Do you have a link for your 30 days of yoga? I did some yoga last summer and loved it. I want to get back to it but not necessarily in a studio so this sounds like a great opportunity! Thanks for sharing at The Blogger’s Pit Stop! Roseann from This Autoimmunelife
Yes! Here ya go: https://youtu.be/ii-Qj5-jsdg
I love this idea! A year is just too big for me. I know that I can keep putting off my goals because there’s so much time left. Then, of course, I never meet them. I’m going to try this, regrouping each month with a trackable mini goal. Thanks for the inspiration, Angela!
Your welcome Candace! I hope it goes well. Let me know how you’re doing with it! I’d love to hear!
Great idea! I think monthly goals definitely seem more attainable and help you start forming a habit. I think next month might be focusing one meal planning/prep and/or exercising a certain number of times a week (probably three to start out since right now it’s only 1…maybe 2).
-lauren
Yes! Just pick one Lauren – I know you can do it! Thanks for reading and commenting!
I don’t make resolutions anymore because I feel they add to the pressure of life. I do set intentions though. Your monthly experiment sounds very interesting. Thanks for sharing with us at #BloggersPitStop
Thanks Sue! None of us need more pressure in life do we?

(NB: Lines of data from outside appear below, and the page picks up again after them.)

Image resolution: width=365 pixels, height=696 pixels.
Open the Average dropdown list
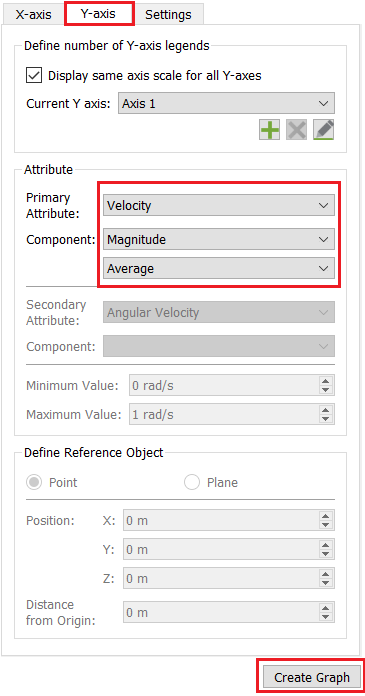pyautogui.click(x=219, y=269)
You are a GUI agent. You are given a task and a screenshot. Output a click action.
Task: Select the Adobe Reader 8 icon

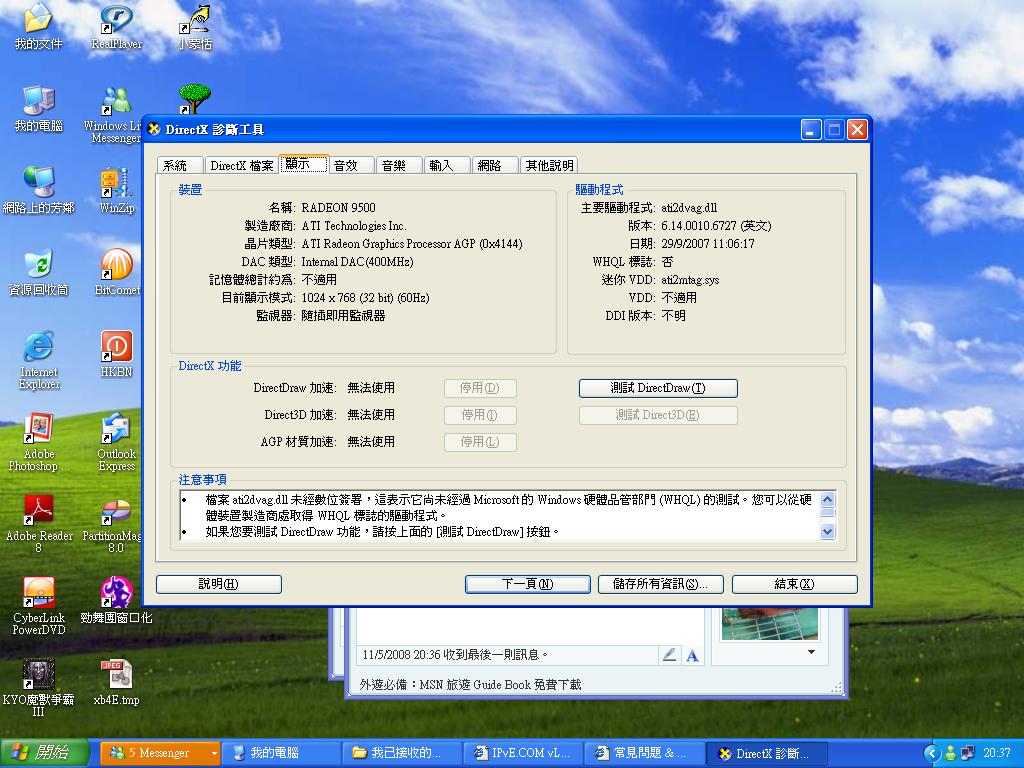tap(38, 511)
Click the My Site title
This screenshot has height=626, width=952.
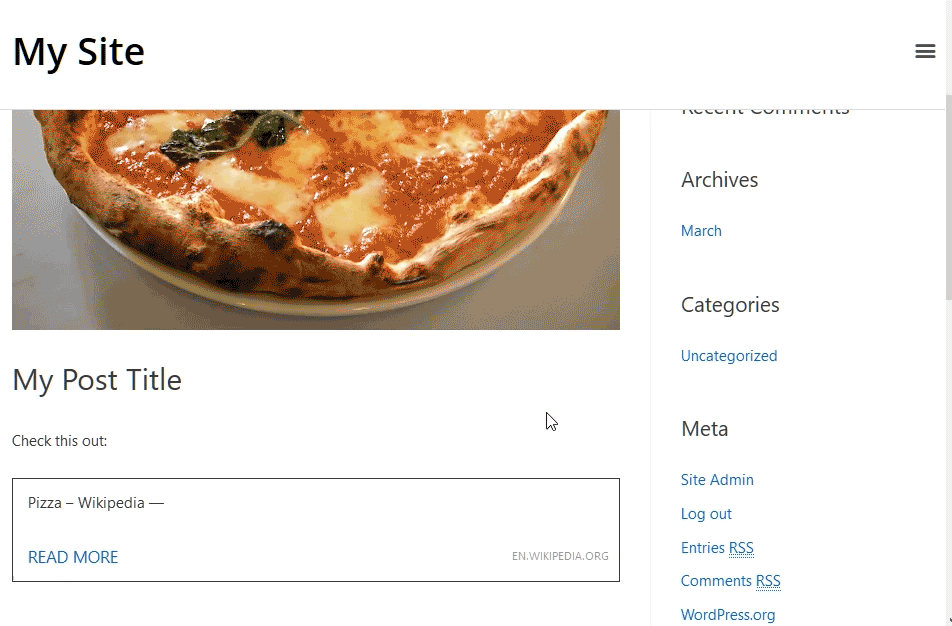pyautogui.click(x=78, y=52)
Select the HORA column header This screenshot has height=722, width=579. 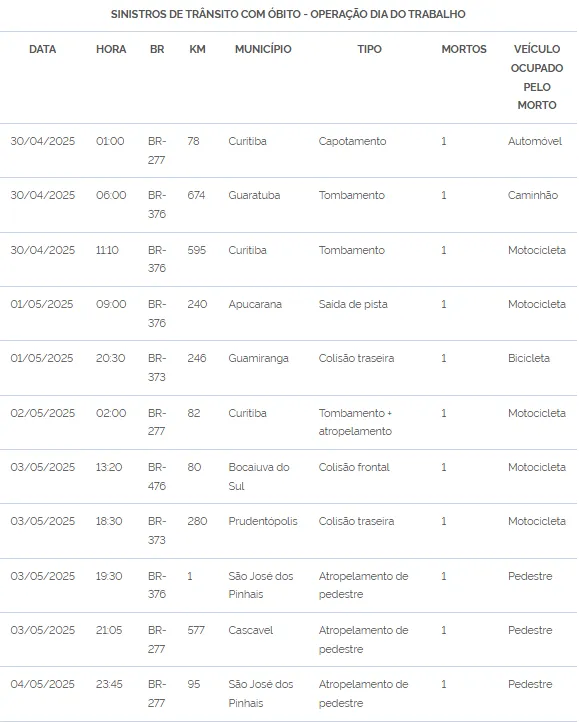(111, 49)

I really like the idea of thinking about what you’re saying “yes” and “no” to instead of resolutions. Glad I found this post through The SITS Girls Sharefest!
I love this idea — and just realized I kind of did it myself in a couple of areas last year — without realizing it! Two areas I was successful in last year were in daily Italian practice and reading every day. Oh, and I chose this post for my feature! #FridayFrivolity
Ooh! Daily Italian practice is a great one. Are you planning a trip to Italy?
I am so excited I found your blog! These are all awesome ideas. Yoga with Adrienne is the best. I never feel like I’m working too hard, but am sore the next day.
Hi Steph! I’m so excited you found your way here too! I love how down to earth Adrienne is!
This is a great idea! I’ve done one already: clean up after breakfast right away before leaving the kitchen and moving on with other tasks. It’s now a habit and wasn’t hard to do. Doing this could sound so ‘minor’ to many, but it’s seeing and feeling good about the development of a ‘habit’ that hopefully will lead to bigger and more important accomplishments in later months. So many waiting for me…. and so easy to put them off. Walking a few times a week is another habit I’m working on for February..
That’s a great one Jane. I love a clean kitchen.